» REQUEST:
Which lines in the listing below contain the word "width"? Extract each of them in full.

Collection entries:
+ + + + +

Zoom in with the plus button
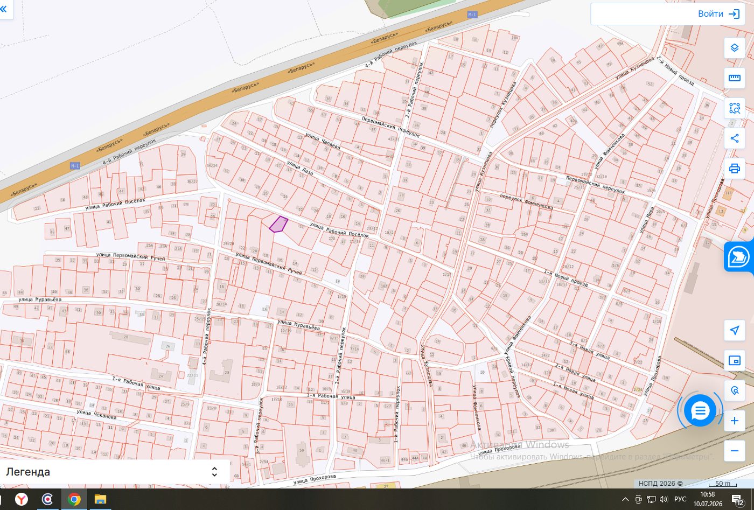tap(734, 421)
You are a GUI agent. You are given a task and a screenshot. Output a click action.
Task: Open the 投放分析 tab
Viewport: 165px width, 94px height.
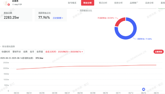[119, 3]
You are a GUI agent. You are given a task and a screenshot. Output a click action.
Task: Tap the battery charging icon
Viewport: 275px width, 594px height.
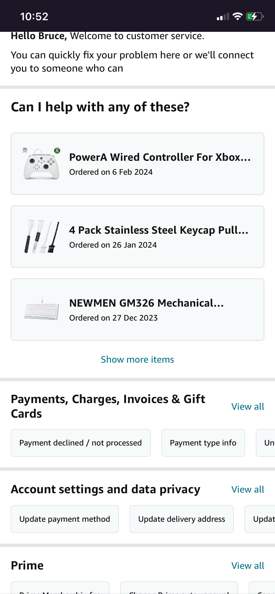tap(254, 16)
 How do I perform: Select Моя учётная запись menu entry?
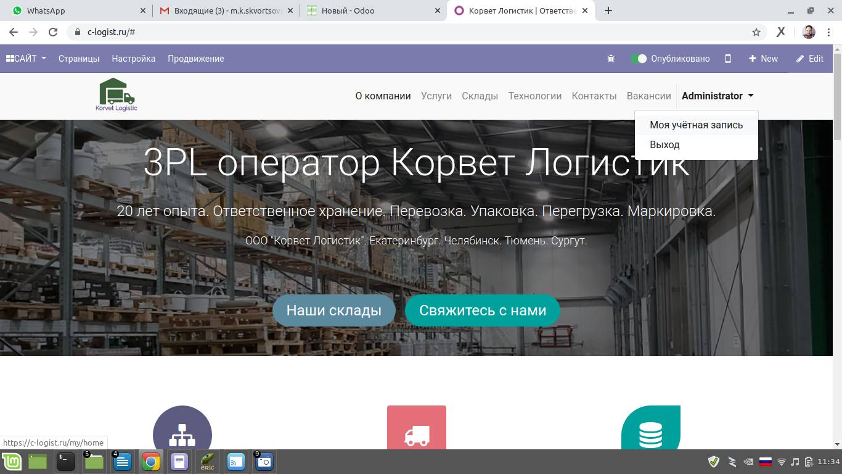pos(696,125)
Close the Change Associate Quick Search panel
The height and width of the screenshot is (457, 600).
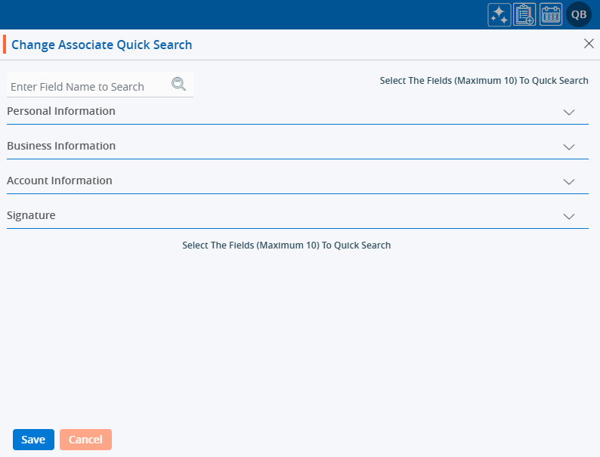point(589,44)
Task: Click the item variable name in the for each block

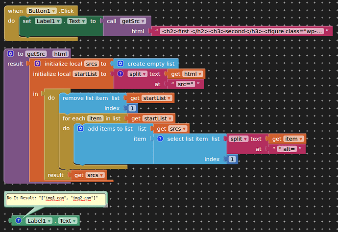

+ + + + +

» WRITTEN ANSWER:
Viewport: 165px width, 94px height.
Viewport: 275px width, 594px height.
The height and width of the screenshot is (457, 600).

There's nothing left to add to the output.